Segment Start: Information given

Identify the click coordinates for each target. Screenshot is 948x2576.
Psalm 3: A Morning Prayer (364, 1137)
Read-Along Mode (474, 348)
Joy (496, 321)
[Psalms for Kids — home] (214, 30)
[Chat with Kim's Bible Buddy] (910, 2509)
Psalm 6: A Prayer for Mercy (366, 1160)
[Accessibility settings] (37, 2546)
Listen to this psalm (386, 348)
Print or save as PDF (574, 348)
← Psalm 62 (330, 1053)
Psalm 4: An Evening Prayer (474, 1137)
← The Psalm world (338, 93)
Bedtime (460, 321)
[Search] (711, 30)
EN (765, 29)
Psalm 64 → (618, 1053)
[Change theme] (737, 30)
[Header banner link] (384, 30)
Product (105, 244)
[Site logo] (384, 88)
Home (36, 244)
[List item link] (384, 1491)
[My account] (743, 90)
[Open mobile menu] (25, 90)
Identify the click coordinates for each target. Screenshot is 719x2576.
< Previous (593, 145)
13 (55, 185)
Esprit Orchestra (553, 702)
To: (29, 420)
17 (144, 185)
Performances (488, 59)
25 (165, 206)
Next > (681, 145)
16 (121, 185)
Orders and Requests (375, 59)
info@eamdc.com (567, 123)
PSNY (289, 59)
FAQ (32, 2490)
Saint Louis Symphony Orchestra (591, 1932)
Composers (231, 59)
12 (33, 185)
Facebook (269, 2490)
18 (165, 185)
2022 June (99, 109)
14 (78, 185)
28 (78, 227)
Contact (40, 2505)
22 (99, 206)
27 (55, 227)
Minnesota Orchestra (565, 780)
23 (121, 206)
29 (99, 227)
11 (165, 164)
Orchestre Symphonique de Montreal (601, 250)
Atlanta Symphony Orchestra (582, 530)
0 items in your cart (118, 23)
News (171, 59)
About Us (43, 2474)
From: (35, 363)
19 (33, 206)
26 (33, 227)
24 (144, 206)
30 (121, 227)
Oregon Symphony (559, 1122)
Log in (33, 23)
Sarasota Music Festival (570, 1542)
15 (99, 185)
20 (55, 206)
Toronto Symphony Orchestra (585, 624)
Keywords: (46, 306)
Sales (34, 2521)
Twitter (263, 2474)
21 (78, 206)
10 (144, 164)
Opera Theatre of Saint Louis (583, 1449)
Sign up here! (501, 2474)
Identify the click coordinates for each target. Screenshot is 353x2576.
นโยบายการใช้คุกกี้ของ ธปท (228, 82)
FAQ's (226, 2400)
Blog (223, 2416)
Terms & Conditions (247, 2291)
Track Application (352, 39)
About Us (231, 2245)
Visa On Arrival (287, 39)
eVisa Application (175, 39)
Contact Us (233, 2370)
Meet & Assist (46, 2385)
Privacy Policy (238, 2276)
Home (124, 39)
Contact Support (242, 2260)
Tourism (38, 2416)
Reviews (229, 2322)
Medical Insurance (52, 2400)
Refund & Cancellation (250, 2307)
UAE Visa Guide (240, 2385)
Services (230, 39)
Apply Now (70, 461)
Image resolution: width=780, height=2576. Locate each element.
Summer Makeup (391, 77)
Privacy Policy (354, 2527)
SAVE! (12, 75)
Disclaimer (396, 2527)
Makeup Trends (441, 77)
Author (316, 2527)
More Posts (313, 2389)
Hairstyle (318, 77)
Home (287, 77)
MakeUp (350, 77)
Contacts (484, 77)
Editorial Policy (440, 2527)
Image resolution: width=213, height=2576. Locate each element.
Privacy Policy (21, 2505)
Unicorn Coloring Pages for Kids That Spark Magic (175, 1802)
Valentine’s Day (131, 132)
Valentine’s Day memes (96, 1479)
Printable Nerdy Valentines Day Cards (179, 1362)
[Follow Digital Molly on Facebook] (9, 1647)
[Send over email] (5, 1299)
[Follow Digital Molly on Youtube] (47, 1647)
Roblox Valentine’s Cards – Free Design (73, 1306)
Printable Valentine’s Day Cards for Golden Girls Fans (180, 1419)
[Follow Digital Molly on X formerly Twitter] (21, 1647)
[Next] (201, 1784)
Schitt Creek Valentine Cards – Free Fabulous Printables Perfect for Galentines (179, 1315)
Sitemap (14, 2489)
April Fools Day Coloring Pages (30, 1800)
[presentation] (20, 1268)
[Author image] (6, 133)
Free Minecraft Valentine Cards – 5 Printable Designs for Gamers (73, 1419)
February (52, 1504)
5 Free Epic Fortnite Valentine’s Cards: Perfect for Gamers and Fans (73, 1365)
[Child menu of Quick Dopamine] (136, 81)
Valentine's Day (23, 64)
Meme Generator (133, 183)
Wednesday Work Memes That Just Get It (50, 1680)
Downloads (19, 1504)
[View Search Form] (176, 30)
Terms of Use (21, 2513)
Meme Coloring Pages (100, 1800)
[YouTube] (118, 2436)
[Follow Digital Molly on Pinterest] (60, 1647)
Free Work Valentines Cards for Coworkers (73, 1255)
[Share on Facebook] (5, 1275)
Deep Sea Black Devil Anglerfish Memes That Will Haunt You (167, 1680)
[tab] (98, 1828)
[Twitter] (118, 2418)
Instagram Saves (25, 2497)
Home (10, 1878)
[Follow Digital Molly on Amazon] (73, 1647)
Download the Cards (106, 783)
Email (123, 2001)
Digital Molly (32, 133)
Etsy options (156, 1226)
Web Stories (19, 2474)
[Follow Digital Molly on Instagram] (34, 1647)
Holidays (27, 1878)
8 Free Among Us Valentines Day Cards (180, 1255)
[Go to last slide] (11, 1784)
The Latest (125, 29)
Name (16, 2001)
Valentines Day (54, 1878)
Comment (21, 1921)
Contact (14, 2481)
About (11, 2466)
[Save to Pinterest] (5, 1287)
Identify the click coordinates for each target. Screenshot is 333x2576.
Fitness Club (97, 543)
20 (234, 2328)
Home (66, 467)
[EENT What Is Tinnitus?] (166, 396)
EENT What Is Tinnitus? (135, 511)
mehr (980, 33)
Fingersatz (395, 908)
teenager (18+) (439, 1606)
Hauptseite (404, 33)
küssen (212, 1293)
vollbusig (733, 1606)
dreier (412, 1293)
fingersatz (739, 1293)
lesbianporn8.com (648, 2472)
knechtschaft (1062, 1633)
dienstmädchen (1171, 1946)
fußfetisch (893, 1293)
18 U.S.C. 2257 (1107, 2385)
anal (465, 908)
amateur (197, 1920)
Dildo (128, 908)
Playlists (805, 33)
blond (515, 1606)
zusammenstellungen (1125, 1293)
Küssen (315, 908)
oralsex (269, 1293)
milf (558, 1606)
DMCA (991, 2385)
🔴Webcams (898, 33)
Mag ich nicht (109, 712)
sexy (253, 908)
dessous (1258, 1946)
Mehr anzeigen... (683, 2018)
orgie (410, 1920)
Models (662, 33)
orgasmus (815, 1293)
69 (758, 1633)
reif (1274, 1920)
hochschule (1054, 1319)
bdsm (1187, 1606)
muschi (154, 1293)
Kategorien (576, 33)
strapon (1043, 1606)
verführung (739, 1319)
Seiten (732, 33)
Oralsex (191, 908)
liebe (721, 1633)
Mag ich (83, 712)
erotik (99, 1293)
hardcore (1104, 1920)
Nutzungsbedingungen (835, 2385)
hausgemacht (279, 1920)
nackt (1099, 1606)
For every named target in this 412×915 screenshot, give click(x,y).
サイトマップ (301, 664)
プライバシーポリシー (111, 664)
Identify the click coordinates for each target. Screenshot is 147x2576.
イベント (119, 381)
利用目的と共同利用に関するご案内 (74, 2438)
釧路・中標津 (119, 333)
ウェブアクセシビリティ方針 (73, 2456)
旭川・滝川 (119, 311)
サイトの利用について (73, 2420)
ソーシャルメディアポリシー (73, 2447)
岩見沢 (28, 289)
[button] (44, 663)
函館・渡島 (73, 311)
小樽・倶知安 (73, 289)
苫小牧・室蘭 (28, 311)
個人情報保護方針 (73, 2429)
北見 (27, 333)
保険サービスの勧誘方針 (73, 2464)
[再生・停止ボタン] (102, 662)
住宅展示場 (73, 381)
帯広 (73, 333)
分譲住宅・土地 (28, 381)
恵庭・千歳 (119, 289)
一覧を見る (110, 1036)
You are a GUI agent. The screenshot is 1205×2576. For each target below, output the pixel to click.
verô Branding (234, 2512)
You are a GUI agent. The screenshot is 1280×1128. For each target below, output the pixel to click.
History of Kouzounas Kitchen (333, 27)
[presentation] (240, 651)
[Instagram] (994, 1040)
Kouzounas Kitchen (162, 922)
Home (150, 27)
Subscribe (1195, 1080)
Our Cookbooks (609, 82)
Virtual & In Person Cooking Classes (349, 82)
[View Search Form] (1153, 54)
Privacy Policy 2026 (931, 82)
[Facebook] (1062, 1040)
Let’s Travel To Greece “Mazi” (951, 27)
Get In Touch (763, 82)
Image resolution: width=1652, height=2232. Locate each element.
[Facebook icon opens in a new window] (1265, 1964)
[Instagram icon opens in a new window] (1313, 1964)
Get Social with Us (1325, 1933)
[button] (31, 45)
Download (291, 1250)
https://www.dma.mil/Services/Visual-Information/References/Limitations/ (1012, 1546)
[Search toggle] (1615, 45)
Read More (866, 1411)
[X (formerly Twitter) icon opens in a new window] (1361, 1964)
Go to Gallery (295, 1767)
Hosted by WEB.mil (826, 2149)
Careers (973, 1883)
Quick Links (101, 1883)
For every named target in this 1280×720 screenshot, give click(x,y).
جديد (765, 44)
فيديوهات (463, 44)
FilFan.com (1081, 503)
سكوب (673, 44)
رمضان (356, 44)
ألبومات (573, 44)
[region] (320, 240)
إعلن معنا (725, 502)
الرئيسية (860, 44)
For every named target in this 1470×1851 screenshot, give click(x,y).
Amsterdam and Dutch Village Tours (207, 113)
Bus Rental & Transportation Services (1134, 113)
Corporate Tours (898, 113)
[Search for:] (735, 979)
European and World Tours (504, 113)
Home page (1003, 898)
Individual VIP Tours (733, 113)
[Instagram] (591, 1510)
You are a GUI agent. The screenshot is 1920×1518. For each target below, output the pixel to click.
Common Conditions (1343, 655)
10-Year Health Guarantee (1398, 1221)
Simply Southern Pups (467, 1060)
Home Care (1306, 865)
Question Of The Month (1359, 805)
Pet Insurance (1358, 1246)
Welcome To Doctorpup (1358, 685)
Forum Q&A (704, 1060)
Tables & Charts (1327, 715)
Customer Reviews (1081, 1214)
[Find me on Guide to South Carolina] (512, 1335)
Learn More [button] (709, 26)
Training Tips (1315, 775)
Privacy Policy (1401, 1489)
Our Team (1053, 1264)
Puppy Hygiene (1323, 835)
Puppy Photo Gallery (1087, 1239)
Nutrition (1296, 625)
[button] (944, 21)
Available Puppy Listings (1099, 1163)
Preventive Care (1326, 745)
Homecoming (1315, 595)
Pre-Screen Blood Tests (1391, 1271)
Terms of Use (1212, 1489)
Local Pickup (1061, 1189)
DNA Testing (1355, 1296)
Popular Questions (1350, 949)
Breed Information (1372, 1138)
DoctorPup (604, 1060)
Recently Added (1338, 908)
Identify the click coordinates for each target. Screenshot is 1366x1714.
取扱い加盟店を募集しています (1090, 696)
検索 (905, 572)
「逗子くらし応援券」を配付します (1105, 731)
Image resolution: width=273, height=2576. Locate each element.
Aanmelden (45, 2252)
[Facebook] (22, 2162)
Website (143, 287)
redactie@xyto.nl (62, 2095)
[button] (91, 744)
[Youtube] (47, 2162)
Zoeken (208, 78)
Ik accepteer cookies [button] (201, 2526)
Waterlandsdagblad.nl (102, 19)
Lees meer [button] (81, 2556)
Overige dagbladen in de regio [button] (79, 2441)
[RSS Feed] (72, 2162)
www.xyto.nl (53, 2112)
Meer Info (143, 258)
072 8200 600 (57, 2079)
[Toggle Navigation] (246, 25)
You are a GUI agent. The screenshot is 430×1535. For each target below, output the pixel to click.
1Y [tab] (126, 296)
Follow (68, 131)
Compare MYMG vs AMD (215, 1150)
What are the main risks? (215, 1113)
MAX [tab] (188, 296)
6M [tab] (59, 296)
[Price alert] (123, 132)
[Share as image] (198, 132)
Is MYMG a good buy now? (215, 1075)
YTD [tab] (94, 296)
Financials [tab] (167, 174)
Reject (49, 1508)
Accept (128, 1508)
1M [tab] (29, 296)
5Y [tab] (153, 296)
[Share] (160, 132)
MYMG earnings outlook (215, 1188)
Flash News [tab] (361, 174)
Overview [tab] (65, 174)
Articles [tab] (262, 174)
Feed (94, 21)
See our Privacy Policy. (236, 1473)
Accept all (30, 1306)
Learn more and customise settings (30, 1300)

Segment End: Information given

● What to do
When the line with "Meet & Assist (46, 2385)" is reached in the data above, begin copying, and stop after the line with "[Next] (201, 1784)"; copy each line exactly, both ends included.

● Response to this exercise
Meet & Assist (46, 2385)
Privacy Policy (238, 2276)
Home (124, 39)
Contact Support (242, 2260)
Tourism (38, 2416)
Reviews (229, 2322)
Medical Insurance (52, 2400)
Refund & Cancellation (250, 2307)
UAE Visa Guide (240, 2385)
Services (230, 39)
Apply Now (70, 461)
Image resolution: width=780, height=2576. Locate each element.
Summer Makeup (391, 77)
Privacy Policy (354, 2527)
SAVE! (12, 75)
Disclaimer (396, 2527)
Makeup Trends (441, 77)
Author (316, 2527)
More Posts (313, 2389)
Hairstyle (318, 77)
Home (287, 77)
MakeUp (350, 77)
Contacts (484, 77)
Editorial Policy (440, 2527)
Image resolution: width=213, height=2576. Locate each element.
Privacy Policy (21, 2505)
Unicorn Coloring Pages for Kids That Spark Magic (175, 1802)
Valentine’s Day (131, 132)
Valentine’s Day memes (96, 1479)
Printable Nerdy Valentines Day Cards (179, 1362)
[Follow Digital Molly on Facebook] (9, 1647)
[Send over email] (5, 1299)
[Follow Digital Molly on Youtube] (47, 1647)
Roblox Valentine’s Cards – Free Design (73, 1306)
Printable Valentine’s Day Cards for Golden Girls Fans (180, 1419)
[Follow Digital Molly on X formerly Twitter] (21, 1647)
[Next] (201, 1784)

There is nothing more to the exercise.